31. From the above persuasive decisions, it is clear that the issue of security is discretionary and it is upon the court to determine the same. Notably, the applicant has deposed in her affidavit that she is willing to abide by the terms set by the court in granting stay.
32. Additionally, the right of appeal must be balanced against an equally weighty rigid right of the plaintiff to enjoy the fruits of the judgment delivered in his favour. In the case ofMohammed Salim t/a Choice Butchery vs Nasserpuria Memon Jamat (2013) eKLRwhere the Court upheld the decision of Portreitz Maternity vs James Karanga Kabia Civil Appeal No. 63 of1991 and stated that:
“That right of appeal must be balanced against an equally weighty rigid right that of the plaintiff to enjoy the fruits of the judgment delivered in his favour. There must be a just cause for depriving the plaintiff of that right.”
33. The court in granting stay has to carry out a balancing act between the rights of the two parties. The question then begs as to whether there is just cause for depriving the respondents their right of enjoying their judgment. According to the 1st and 2nd respondents they stand to suffer prejudice if the orders sought are granted as they were born and raised on the suit property. It is argued that there is no threat of execution and in any event, the suit property is intact and shall remain so because all the members have their own portions of land that they use without interfering with each other’s rights. The distribution of the estate as is will not leave any party destitute. In that regard, I find that on a balance of interests it would prejudice the applicant more for she will have lost the right to challenge the judge merit.
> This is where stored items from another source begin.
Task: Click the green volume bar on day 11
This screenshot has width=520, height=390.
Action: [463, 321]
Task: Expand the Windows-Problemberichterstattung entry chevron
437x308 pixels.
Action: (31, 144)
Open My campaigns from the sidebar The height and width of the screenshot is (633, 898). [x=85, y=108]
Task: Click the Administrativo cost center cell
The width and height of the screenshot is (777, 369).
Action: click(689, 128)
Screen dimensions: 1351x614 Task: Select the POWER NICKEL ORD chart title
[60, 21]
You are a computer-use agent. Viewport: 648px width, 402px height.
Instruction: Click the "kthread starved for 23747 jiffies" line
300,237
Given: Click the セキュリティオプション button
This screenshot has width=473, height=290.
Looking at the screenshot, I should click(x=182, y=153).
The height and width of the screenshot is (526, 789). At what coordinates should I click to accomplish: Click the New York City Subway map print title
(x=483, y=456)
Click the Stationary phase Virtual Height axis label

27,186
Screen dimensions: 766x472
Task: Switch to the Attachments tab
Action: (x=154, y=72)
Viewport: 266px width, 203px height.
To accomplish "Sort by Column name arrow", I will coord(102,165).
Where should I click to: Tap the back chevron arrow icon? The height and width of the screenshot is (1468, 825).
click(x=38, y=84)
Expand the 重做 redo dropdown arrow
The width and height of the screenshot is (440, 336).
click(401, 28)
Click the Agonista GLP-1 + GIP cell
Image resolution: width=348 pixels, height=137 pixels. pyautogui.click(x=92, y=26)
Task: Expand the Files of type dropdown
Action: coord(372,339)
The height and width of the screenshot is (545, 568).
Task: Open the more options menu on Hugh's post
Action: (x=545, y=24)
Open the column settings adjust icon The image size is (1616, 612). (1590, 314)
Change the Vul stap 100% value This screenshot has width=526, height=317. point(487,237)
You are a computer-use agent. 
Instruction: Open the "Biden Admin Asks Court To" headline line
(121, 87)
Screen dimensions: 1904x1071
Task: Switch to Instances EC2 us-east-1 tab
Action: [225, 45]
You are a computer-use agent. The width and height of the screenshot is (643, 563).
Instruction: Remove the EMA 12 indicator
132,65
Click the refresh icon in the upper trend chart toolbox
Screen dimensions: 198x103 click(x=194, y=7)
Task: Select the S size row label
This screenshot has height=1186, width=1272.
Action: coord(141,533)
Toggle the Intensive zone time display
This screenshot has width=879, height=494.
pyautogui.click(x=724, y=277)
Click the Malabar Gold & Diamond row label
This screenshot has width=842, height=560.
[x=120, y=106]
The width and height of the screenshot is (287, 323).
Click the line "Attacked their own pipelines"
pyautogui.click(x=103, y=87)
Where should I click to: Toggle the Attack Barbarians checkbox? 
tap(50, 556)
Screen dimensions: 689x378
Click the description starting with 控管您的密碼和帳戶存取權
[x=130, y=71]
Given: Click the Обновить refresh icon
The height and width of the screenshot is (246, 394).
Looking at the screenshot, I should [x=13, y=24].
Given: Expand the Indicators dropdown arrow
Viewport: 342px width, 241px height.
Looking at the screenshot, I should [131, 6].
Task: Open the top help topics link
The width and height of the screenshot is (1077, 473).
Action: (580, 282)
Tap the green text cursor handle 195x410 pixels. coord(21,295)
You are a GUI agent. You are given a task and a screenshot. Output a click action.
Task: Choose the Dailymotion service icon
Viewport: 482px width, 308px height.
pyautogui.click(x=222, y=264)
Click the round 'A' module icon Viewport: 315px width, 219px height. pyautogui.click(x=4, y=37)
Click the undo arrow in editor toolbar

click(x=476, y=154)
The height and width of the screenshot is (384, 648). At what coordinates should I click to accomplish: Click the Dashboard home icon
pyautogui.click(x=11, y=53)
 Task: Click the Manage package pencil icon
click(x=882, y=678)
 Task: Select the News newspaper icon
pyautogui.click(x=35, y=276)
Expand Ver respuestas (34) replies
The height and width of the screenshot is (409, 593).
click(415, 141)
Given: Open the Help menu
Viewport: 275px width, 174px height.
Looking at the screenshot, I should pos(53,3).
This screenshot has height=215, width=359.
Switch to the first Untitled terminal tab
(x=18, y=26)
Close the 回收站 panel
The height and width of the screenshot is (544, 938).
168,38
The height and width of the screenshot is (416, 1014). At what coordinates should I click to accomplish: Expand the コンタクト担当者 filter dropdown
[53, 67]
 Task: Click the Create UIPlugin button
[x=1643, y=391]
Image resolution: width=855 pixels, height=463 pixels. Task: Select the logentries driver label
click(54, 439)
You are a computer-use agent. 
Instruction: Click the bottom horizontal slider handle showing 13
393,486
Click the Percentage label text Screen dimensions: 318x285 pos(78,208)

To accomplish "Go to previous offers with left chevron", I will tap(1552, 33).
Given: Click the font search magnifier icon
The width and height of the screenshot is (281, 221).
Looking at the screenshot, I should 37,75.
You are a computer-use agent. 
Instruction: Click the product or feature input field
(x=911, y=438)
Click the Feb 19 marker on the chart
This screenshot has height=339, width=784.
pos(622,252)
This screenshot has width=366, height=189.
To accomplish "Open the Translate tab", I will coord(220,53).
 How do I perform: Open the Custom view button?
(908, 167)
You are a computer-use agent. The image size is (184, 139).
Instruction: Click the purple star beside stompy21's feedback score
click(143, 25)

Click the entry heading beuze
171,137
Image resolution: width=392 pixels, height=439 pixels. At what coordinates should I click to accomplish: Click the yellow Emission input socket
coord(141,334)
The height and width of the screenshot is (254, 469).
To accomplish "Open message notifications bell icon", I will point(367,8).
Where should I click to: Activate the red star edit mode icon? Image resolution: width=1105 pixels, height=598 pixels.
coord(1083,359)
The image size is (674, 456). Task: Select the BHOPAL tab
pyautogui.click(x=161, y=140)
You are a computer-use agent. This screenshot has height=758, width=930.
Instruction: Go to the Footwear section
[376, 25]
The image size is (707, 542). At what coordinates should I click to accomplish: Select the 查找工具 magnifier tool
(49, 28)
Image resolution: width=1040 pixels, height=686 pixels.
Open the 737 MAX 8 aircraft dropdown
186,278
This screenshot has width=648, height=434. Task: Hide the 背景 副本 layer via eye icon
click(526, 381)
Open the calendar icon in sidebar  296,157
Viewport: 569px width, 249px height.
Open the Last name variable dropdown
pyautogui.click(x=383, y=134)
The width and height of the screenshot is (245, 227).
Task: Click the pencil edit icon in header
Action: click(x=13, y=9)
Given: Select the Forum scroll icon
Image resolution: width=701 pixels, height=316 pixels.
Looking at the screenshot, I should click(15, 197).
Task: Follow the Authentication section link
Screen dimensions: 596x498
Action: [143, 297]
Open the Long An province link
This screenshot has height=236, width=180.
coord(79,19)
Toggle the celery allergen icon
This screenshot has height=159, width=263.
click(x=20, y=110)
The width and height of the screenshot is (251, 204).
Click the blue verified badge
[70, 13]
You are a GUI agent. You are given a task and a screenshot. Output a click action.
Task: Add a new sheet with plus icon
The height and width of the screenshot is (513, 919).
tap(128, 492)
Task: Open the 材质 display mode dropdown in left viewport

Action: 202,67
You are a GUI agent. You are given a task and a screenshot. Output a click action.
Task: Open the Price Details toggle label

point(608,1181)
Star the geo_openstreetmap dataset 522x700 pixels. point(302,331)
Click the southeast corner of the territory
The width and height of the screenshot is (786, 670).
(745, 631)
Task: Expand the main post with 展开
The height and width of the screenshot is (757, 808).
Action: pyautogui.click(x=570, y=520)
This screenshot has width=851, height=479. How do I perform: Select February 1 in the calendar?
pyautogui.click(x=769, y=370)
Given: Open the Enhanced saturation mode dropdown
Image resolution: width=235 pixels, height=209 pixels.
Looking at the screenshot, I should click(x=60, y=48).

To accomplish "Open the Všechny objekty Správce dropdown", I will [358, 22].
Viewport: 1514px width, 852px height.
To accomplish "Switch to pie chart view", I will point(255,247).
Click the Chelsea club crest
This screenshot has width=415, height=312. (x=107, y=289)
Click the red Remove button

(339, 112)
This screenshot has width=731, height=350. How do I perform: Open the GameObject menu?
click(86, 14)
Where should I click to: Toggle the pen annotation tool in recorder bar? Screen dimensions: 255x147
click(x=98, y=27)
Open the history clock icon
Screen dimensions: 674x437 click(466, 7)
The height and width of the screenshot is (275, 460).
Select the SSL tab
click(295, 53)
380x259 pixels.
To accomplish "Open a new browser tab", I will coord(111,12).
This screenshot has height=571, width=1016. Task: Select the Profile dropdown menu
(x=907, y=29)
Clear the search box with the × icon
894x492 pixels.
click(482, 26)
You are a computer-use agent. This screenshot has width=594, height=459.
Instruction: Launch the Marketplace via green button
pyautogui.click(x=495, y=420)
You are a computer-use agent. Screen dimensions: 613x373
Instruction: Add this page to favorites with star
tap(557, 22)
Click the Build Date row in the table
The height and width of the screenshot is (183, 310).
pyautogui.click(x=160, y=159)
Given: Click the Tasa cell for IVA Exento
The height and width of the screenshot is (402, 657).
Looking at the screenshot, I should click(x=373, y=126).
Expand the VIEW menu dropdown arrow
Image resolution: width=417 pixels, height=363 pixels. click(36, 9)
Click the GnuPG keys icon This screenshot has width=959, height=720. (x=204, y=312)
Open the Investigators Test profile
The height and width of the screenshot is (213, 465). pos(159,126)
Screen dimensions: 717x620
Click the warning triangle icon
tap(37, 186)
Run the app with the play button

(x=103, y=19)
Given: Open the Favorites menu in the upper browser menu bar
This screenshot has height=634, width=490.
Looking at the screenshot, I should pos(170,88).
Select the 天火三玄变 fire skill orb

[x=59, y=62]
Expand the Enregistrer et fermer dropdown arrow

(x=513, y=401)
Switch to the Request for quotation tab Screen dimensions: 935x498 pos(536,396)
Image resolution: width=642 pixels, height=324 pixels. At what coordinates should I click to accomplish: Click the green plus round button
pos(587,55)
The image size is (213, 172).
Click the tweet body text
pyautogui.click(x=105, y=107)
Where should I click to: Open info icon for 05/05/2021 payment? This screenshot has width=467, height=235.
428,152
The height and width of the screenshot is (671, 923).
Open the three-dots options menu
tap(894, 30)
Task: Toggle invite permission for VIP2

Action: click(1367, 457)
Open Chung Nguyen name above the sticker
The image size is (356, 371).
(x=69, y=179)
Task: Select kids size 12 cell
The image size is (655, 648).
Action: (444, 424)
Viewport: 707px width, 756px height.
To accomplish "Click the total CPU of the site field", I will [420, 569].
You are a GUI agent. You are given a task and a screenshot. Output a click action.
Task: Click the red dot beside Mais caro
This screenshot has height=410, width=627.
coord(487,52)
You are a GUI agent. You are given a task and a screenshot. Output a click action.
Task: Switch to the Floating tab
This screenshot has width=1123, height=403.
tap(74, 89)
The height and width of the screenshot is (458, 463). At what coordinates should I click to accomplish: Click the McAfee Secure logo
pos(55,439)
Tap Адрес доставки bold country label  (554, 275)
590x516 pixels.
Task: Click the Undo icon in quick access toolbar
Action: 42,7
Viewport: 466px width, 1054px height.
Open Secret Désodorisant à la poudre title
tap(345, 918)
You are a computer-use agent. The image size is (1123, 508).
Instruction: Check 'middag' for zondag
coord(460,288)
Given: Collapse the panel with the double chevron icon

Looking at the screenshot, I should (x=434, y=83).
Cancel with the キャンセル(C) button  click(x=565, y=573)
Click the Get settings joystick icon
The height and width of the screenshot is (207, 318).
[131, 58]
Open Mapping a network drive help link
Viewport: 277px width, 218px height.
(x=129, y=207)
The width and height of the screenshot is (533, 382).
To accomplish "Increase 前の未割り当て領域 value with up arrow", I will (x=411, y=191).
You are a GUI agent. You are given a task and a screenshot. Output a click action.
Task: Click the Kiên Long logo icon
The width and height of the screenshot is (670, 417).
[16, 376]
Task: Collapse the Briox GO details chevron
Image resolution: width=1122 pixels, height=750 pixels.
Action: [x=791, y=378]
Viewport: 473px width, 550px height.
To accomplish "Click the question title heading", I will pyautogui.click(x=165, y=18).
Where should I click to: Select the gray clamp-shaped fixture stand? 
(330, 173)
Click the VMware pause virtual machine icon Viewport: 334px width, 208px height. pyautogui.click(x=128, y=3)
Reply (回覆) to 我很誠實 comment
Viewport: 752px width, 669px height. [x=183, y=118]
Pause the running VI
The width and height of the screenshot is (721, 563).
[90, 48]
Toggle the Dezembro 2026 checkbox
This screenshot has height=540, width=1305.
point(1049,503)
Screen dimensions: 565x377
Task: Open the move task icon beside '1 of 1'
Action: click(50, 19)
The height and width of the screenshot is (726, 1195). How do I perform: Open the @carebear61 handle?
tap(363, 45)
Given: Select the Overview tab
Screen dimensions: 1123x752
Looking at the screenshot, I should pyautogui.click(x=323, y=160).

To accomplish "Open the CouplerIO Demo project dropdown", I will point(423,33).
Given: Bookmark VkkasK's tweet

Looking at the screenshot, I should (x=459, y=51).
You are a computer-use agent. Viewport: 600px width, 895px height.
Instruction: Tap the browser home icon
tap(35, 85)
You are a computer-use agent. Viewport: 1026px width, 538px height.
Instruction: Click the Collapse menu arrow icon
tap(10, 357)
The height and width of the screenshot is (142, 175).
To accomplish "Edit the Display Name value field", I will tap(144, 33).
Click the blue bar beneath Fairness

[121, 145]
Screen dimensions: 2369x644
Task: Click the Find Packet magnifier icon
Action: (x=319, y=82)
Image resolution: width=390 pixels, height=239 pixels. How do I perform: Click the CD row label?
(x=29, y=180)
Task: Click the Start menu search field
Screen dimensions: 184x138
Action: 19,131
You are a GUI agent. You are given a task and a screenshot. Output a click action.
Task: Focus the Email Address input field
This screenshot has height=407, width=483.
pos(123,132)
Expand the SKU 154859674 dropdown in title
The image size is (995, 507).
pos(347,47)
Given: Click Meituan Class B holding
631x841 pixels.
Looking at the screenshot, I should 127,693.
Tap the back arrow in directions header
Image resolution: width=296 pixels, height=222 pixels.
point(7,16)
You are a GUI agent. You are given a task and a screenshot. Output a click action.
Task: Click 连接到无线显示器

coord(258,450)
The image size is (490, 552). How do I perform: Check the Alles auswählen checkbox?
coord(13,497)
Whether the applicant ought to be granted leave to appeal out of time.
34. It is trite law that the powers of the court in deciding an application for extension of time to file an appeal are discretionary and unfettered.
35. The law on extension of time is to be found in Section 95 of the Civil Procedure Act which states as follows:
Where any period is fixed or granted by the court for the doing of any act prescribed or allowed by this Act, the court may, in its discretion from time to time, enlarge such period, even though the period originally fixed or granted may have expired.
36. Section 79G of the Civil Procedure Act provides:-
Every appeal from a subordinate court to the High Court shall be filed within a period of thirty days from the date of the decree or order appealed against, excluding from such period any time which the lower court may certify as having been requisite for the preparation and delivery to the appellant of a copy of the decree or order:
Provided that an appeal may be admitted out of time if the applicant satisfies the court that he had a good and sufficient cause for not filing the appeal in time.
The parameters for the exercise of a court’s discretion have been concisely laid out in the case of Mwangi vs Kenya Airways Ltd [2003] eKLR where the Court of Appeal expressed itself thus:-
“It is now well settled that the decision whether or not to extend the time for appealing is essentially discretionary. It is also well settled that in general the matters which this court takes into account in deciding whether or not to grant an extension of time are; first, the length of the delay; secondly, the reason for the delay; thirdly (possibly) the chances of the appeal succeeding if the application is granted; and fourthly, the degree of prejudice to the respondent if the application is granted.”
The length and reason for the delay.
38. I have mentioned earlier that the delay was less than one(1) month and has been explained in the foregoing analysis.
Whether the applicant has established that she has a prima facie arguable case
39. Cognizant of the fact that an arguable appeal needs only raise a single bona fide point worthy of consideration by the Judge who will hear the appeal and it need not be one that must necessarily succeed. Cooperative Bank of Kenya Ltd vs Banking Insurance of Finance Union (Kenya) [2015] eKLR.
40. On perusal of the Draft Memorandum of Appeal, the appeal raises bona fide points worthy of consideration by the appellate court. Without going to the merits of the appeal, the applicant has raised issues of jurisdiction of the probate court which I believe are arguable in the appellate court.
The degree of prejudice to the respondents if the application is granted.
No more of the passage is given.